Work to complete – Taking the line with "680x370 pixels. How" as the start, reproduce every line until the records end, exactly and with nothing added.
Raw data START
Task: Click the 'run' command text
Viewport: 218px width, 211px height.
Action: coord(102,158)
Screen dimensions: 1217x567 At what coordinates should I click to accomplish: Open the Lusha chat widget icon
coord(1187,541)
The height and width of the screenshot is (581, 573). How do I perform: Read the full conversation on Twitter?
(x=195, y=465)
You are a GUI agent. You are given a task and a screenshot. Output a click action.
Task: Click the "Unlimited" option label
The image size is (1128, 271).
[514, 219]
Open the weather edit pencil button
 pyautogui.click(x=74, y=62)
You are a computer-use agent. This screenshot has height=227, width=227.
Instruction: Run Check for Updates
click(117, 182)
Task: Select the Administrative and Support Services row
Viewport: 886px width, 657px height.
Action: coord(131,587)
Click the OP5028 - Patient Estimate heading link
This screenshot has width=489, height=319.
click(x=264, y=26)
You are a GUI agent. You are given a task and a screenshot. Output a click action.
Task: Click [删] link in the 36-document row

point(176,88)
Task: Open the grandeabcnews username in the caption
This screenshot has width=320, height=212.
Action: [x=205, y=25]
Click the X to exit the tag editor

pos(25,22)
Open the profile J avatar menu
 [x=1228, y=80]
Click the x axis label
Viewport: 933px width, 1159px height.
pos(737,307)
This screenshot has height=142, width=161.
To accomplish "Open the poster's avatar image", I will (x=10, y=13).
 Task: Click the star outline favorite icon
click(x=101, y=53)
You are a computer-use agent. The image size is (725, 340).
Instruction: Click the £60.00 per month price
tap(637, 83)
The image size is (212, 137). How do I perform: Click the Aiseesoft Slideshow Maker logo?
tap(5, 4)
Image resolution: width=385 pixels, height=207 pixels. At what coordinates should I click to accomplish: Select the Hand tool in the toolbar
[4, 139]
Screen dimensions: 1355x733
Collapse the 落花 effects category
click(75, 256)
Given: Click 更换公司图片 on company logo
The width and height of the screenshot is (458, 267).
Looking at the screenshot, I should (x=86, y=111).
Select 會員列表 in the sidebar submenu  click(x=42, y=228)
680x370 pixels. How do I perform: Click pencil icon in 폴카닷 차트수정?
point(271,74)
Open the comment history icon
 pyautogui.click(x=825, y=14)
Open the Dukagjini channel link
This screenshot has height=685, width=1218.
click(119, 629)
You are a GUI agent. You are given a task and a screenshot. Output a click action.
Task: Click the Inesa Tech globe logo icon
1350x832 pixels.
Raw data END
Written solution –
680x370 pixels. How do I perform: Click pencil icon in 폴카닷 차트수정?
point(271,74)
Open the comment history icon
 pyautogui.click(x=825, y=14)
Open the Dukagjini channel link
This screenshot has height=685, width=1218.
click(119, 629)
You are a GUI agent. You are given a task and a screenshot. Output a click action.
Task: Click the Inesa Tech globe logo icon
1350x832 pixels.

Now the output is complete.